You might be surprised how much data slicing and dicing you can do from the command line using some simple tools and I/O redirection + piping. (See A Quick Introduction to Pipes and Redirection). We've already seen I/O redirection where we took the output of a command and wrote it to a file (/tmp/t.csv
):
$ iconv -c -f utf-8 -t ascii SampleSuperstoreSales.csv > /tmp/t.csv
pip install csvkit
Now, let me introduce you to the grep
command that lets us filter the lines in a file according to a regular expression. Here's how to find all rows that contain Annie Cyprus
:
In [29]:
! grep 'Annie Cyprus' data/SampleSuperstoreSales.csv | head -3
We didn't have to write any code. We didn't have to jump into a development environment or editor. We just asked for the sales for Annie. If we want to write the data to a file, we simply redirect it:
In [2]:
! grep 'Annie Cyprus' data/SampleSuperstoreSales.csv > /tmp/Annie.csv
! head -3 /tmp/Annie.csv # show first 3 lines of that new file
csvkit is an amazing package with lots of cool CSV utilities for use on the command line. csvgrep
is one of them.

————————

- [Given exercise]: Resume the command-line tutorial on filtering CSV data, starting right after its last sentence. The items are separate material, unrelated to the command-line tutorial.

Stored entries

————————

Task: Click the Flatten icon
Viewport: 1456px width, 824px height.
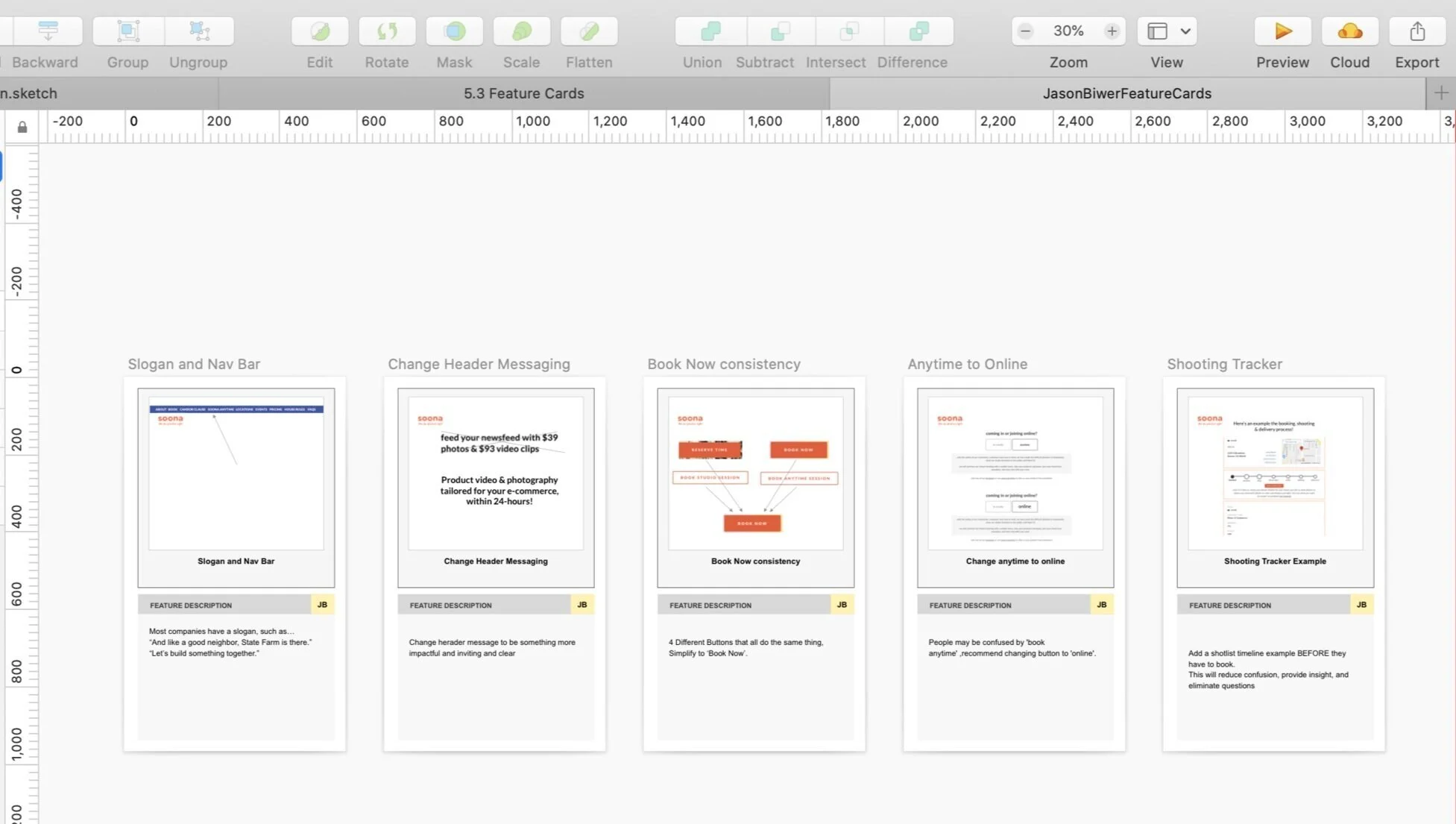Action: pyautogui.click(x=589, y=31)
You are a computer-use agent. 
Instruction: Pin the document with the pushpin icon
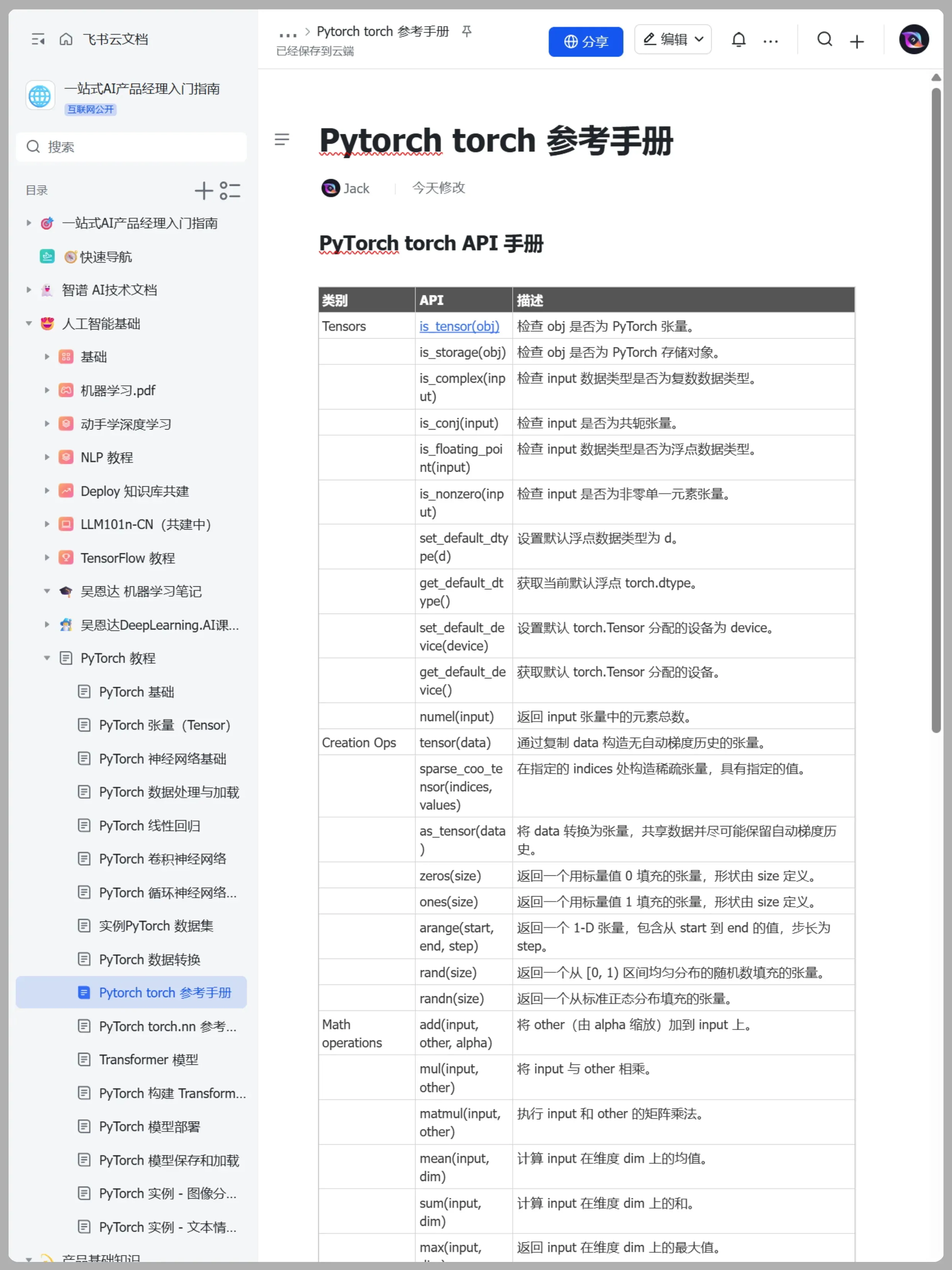pyautogui.click(x=466, y=31)
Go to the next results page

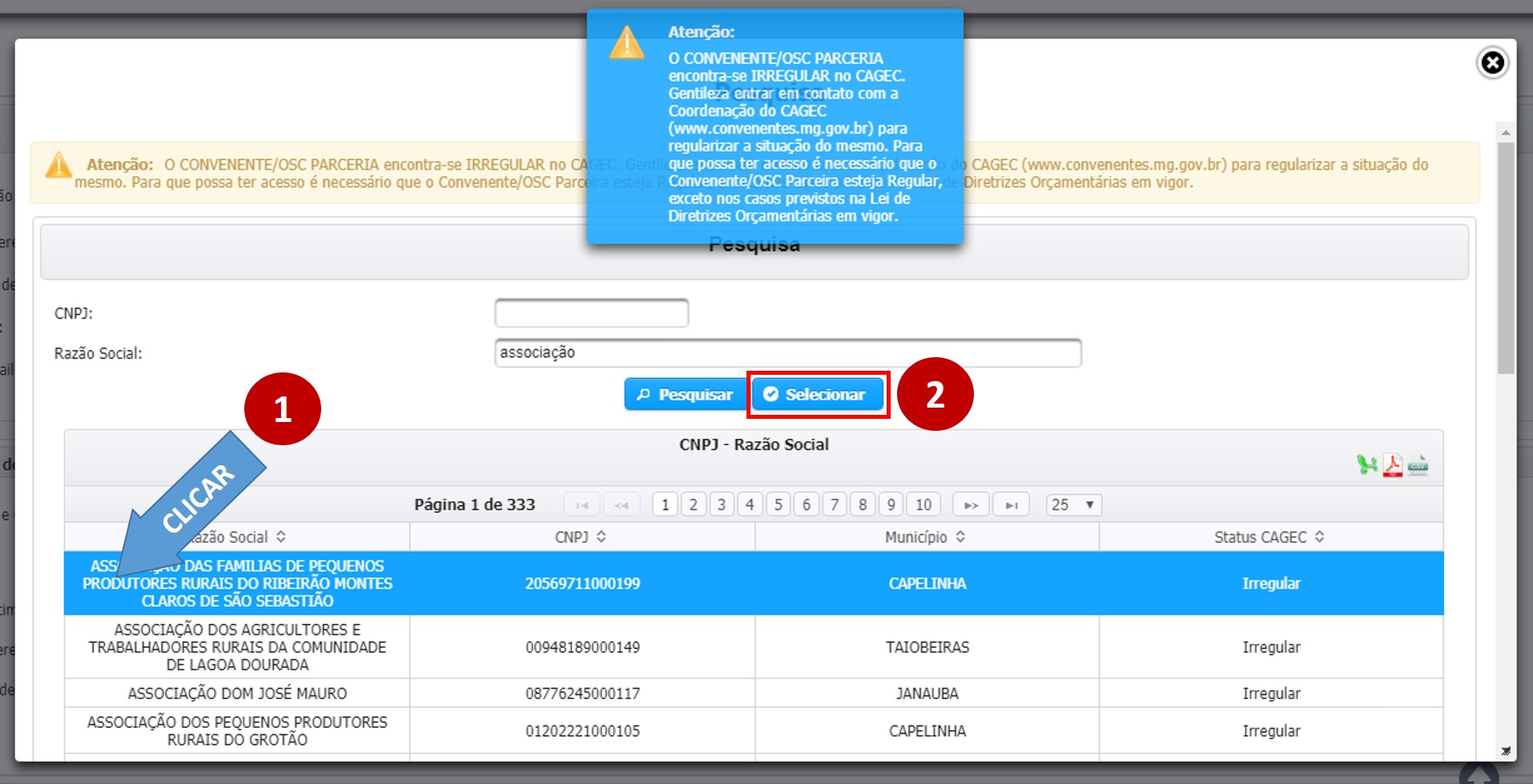971,505
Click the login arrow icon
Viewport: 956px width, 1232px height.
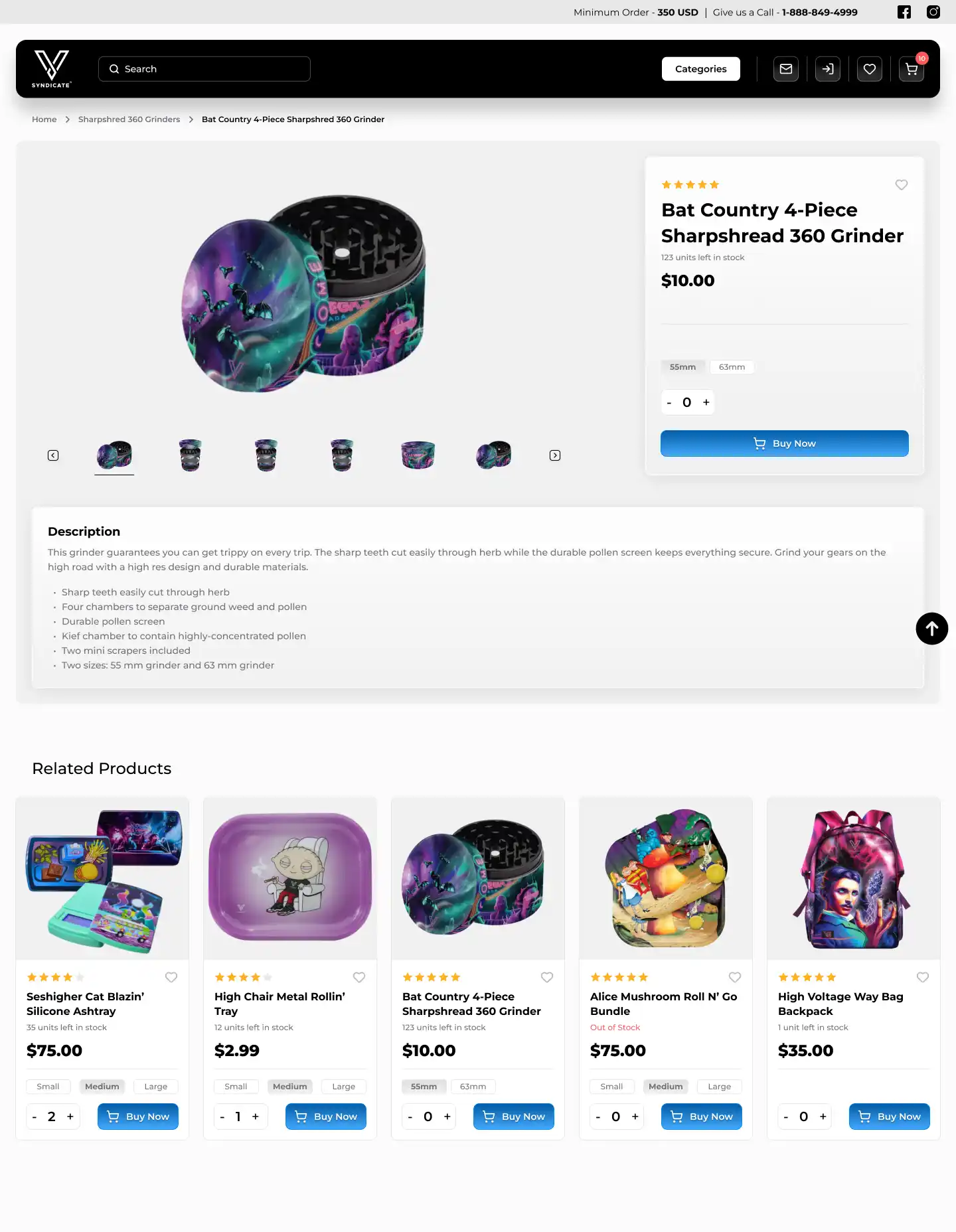828,69
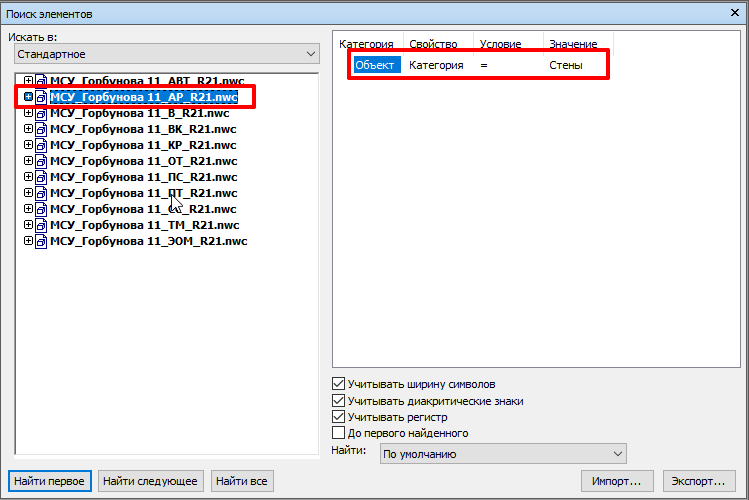Click the file icon for МСУ_Горбунова 11_АВТ_R21.nwc
Image resolution: width=749 pixels, height=500 pixels.
pos(41,81)
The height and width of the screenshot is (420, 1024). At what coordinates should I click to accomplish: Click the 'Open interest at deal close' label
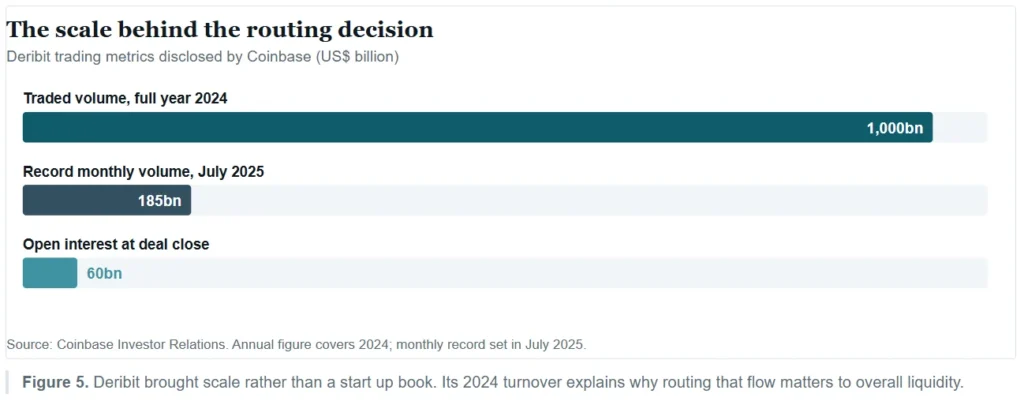[x=116, y=244]
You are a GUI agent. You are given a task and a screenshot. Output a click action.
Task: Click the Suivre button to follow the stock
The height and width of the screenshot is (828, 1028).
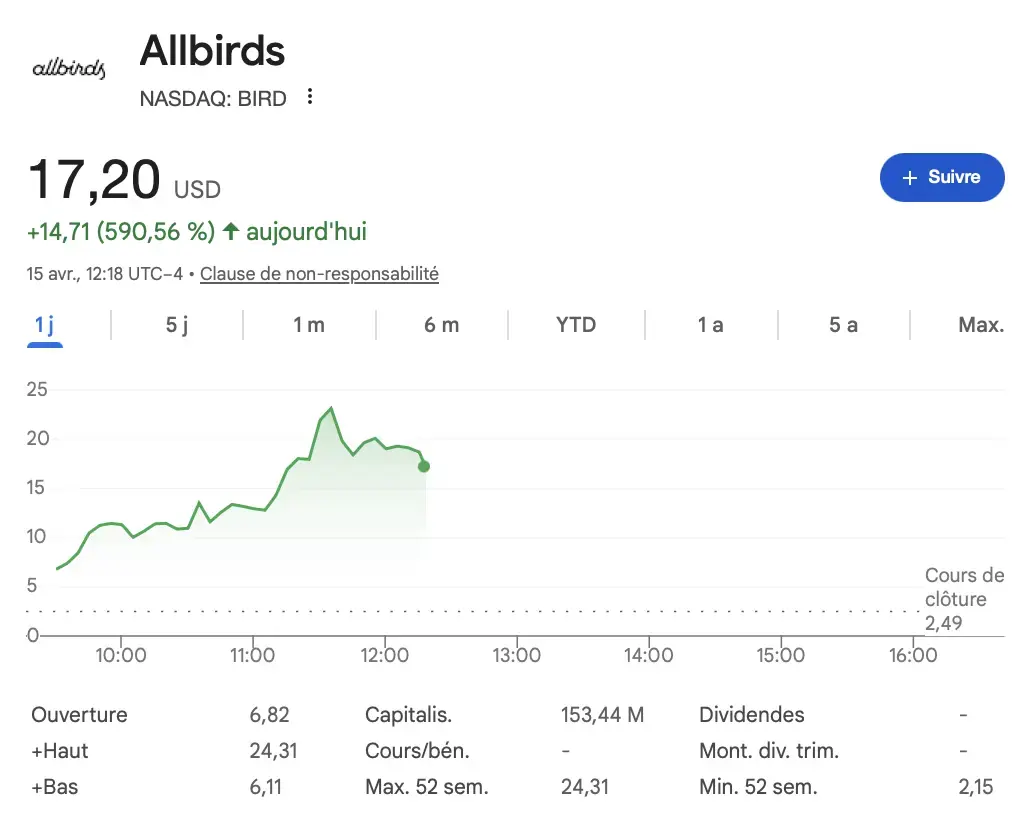[x=941, y=177]
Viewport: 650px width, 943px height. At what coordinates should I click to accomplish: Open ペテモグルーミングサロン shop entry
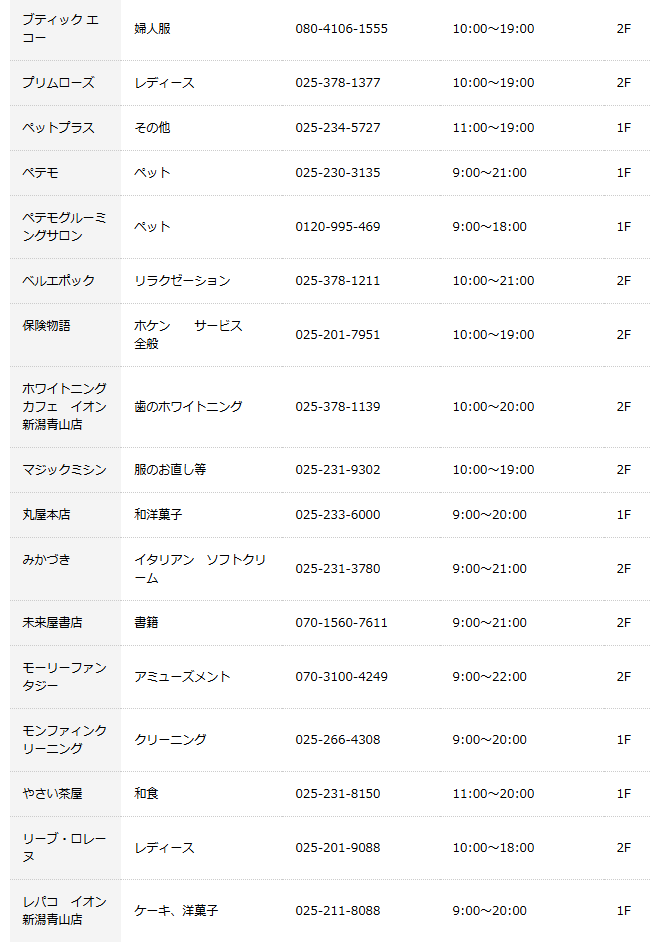click(x=64, y=227)

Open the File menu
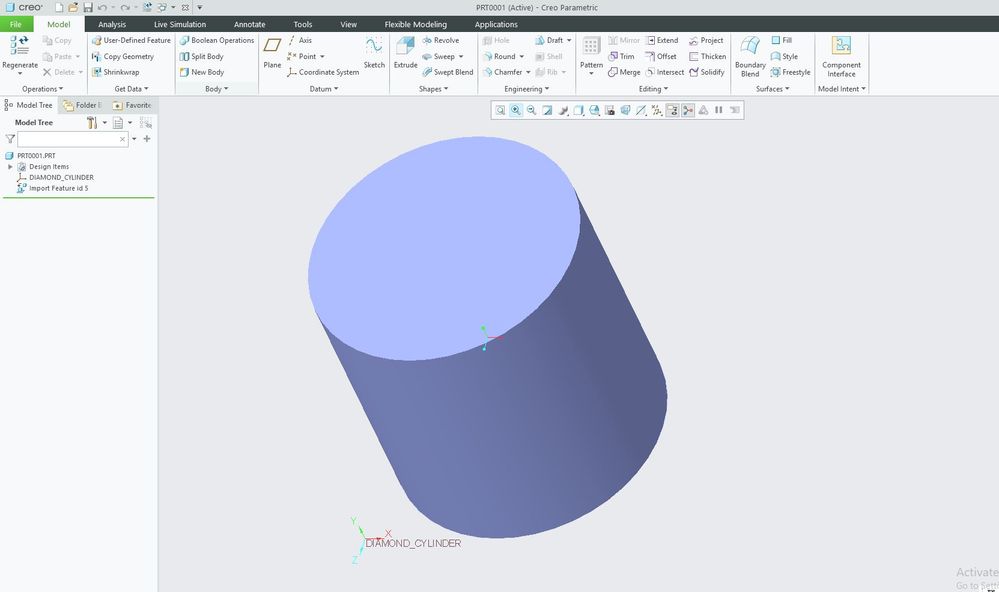coord(16,24)
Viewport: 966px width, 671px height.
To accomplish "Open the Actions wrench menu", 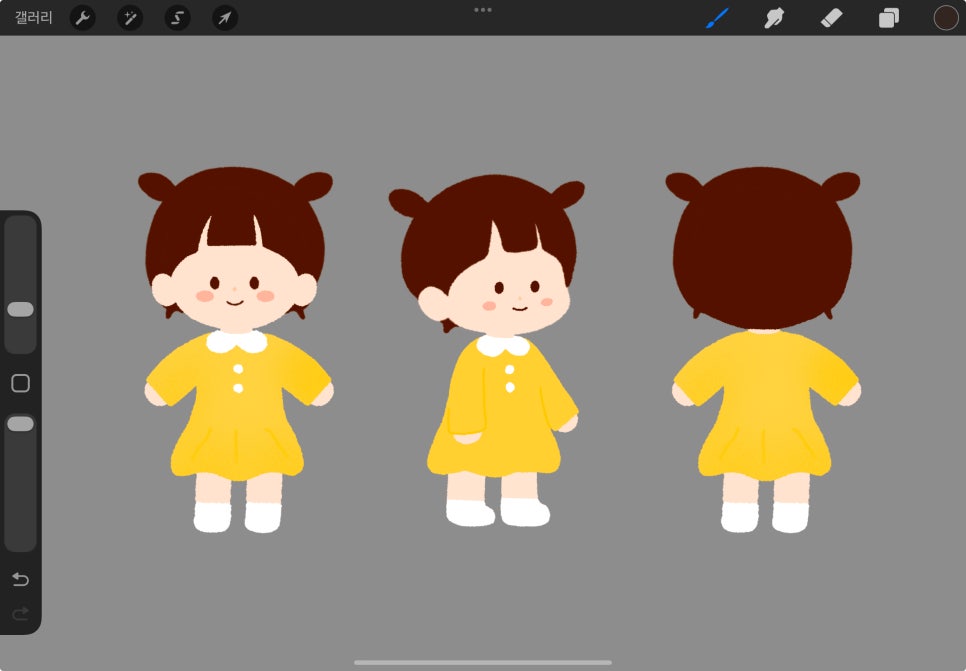I will point(83,18).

————————

- [Reply]:
If we want a specific row ID, then we need to use the more powerful csvgrep
not just grep
. We use a different regular expression that looks for a specific string at the left edge of a line (^
means the beginning of a line, $
means end of line or end of record):
In [12]:
! csvgrep -c 1 -r '^80$' -e latin1 data/SampleSuperstoreSales.csv
What if you want, say, two different rows added to another file? We do two grep
s and a >>
concatenation redirection:
In [13]:
! csvgrep -c 1 -r '^80$' -e latin1 data/SampleSuperstoreSales.csv > /tmp/two.csv # write first row
! csvgrep -c 1 -r '^160$' -e latin1 data/SampleSuperstoreSales.csv >> /tmp/two.csv # append second row
! cat /tmp/two.csv
If we'd like to see just the header row, we can use head
:
In [14]:
! head -1 data/SampleSuperstoreSales.csv
If, on the other hand, we want to see everything but that row, we can use tail
(which I pipe to head
so then I see only the first two lines of output):
In [15]:
! tail +2 data/SampleSuperstoreSales.csv | head -2
The output would normally be many thousands of lines here so I have piped the output to the head
command to print just the first two rows. We can pipe many commands together, sending the output of one command as input to the next command.
In [1]:
! grep Technology, data/SampleSuperstoreSales.csv | grep High, | wc -l
In [18]:
! csvcut -c 12 -e latin1 data/SampleSuperstoreSales.csv | head -10
Actually, hang on a second. We don't want the Customer Name
header to appear in the list so we combine with the tail
we just saw to strip the header.
In [19]:
! csvcut -c 12 -e latin1 data/SampleSuperstoreSales.csv | tail +2 | head -10
What if we want a unique list? All we have to do is sort and then call uniq
:
In [20]:
! csvcut -c 12 -e latin1 data/SampleSuperstoreSales.csv | tail +2 | sort | uniq | head -10
You can get multiple columns at once in the order specified. For example, here is how to get the sales ID and the customer name together (name first then ID):
In [24]:
! csvcut -c 12,2 -e latin1 data/SampleSuperstoreSales.csv |head -10
Naturally, we can write any of this output to a file using the >
redirection operator. Let's do that and put each of those columns into a separate file and then paste
them back with the customer name first.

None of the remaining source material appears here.